Value Proposition Example

If your landscaping company specializes in lawn care and maintenance, be sure to specifically mention lawn care in your headline so customers looking for this type of service immediately stop when they see your page.

In the sub-headline, you would further describe the unique grass formulas or methods you implement to revitalize customer’s lawns and help them stay healthy and strong in the future.

As a visual, you might include a before and after photo of one dreary, lifeless lawn suddenly becoming green and nourished after the customer hired your services.

Your call-to-action might be a button that reads, “Save my lawn now!” and takes the customer to the contact page on your website. 

Align your brand across all platforms

Now that you have your value proposition in place, it’s time to update the words and content you use to communicate with your customers and audience—at every possible touchpoint.

If you run a landscape architecture business, you want your messaging to be the same everywhere. 

Whether a customer stumbles across your website, your Instagram, your Facebook, your Yelp profile, or pulls into your parking lot and steps inside your physical store, you want them to quickly learn that you are a landscape architecture service.

You can align your brand on multiple platforms by using the same effective language and descriptions in multiple places. Write one or two really potent headlines, a stellar description, and a few short, punchy taglines that hammer home your benefits.

After establishing this copy, employ it in multiple places, from your social media captions to your in-store banners This will help your brand come across as cohesive, consistent, and confident in the services you provide.

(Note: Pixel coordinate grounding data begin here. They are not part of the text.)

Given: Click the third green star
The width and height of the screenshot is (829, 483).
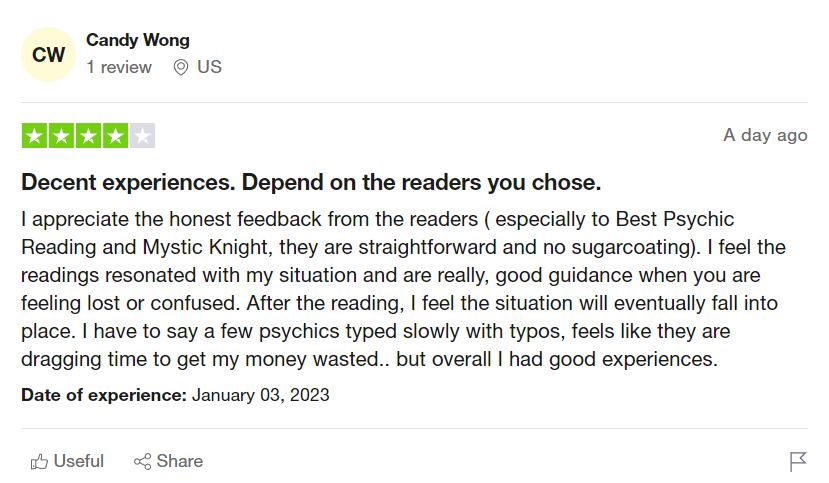Looking at the screenshot, I should (x=88, y=136).
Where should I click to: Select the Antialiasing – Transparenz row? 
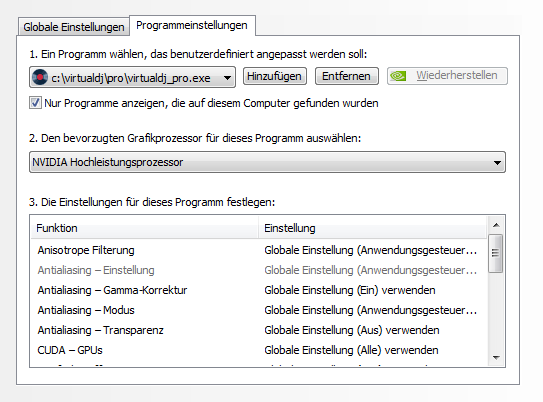tap(258, 330)
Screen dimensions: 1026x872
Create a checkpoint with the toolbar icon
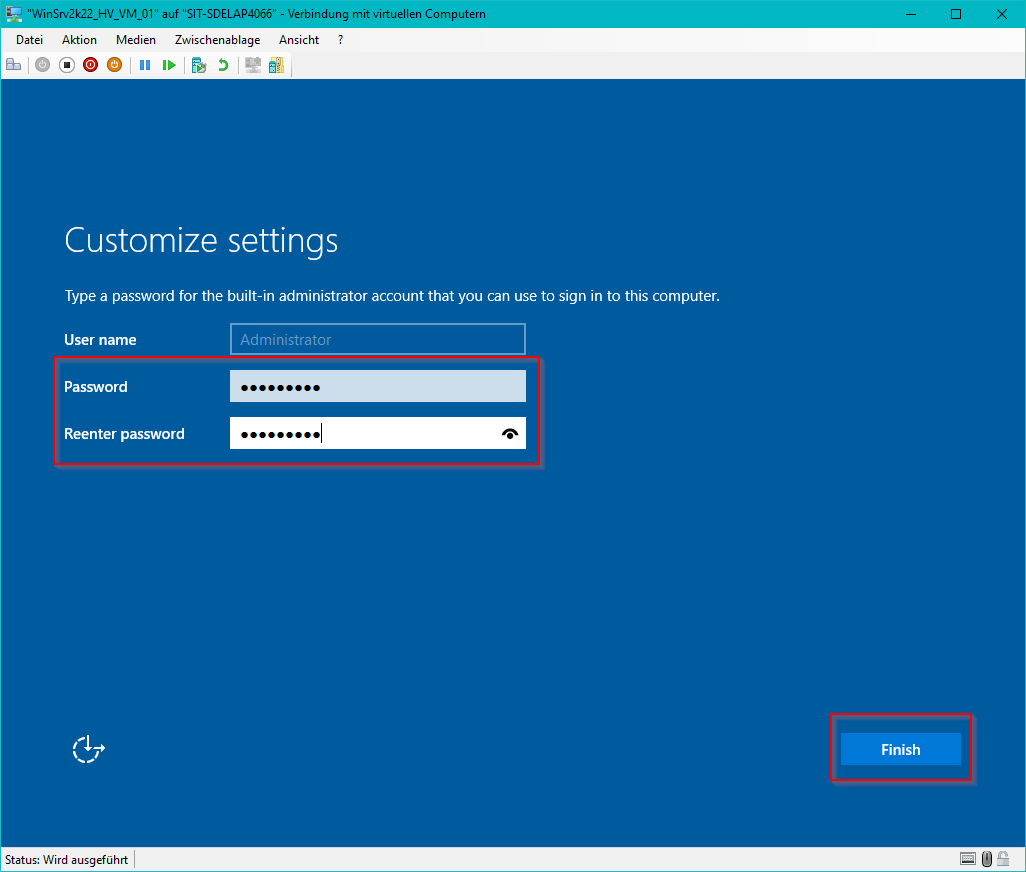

Keep in mind that you may need to tweak descriptions for different platforms. You can be more long-winded on your website than on Instagram, where your bio has a shorter word limit and your messaging is rapidly consumed.

Turn on the megaphone

Once you have your value proposition and your messaging in place, it’s time to spread your message to the community.

Create your own visuals

Start by completing simple, free tasks like shooting your own photographs and short clips and updating your logo, fonts, and the colors of your brand if needed.

A visual refresh will help you stand out in a cluttered market. High-res photos of your landscapers in action will show potential customers the real, hard work your business regularly completes.

Shoot short clips revealing the technicalities of what you do. What’s the proper way to irrigate? How does one plant a spring bulb? What is the best technique for trimming the edges of a lawn? These are all potential pieces of content that provide free, useful value to potential customers.

Post and advertise

Sit down and write out a content plan. You might decide you want to post to Instagram three times per week and send out one email per week. Be open to iteration and making subtle tweaks as you go.

Curate the photos and clips you took and write captions that fit with the visual content. Try to add value to every single post by educating or inspiring or riffing on relevant topics in the landscaping industry and within your specific niche.

Set aside a small budget and launch an ad on Instagram, Google, Facebook, or Yelp. Take note of how many people your ad reached, who clicked on it, and how many new leads you received as a direct result. Now you have fresh data to anchor your efforts.

Make a few creative changes and launch another small ad. Did it perform better or worse than the first ad? 

If your company specializes in yard clean-up, trimming, and maintenance, sit down and imagine yourself as the customer. If you had an overgrown yard riddled with debris and dead growth, what benefits would you be looking for? What would you want to see if you went online looking for a solution? Then crank out content that addresses those very questions.

Go and grow

Define your value proposition, create consistent, potent messaging across every platform where your business lives, then turn on the megaphone and tell your community who you are and why you can solve their landscaping problems.

You’ve already got the green thumb, now spread that same magic to the roots of your business and enjoy healthy growth into the future. Good luck friends!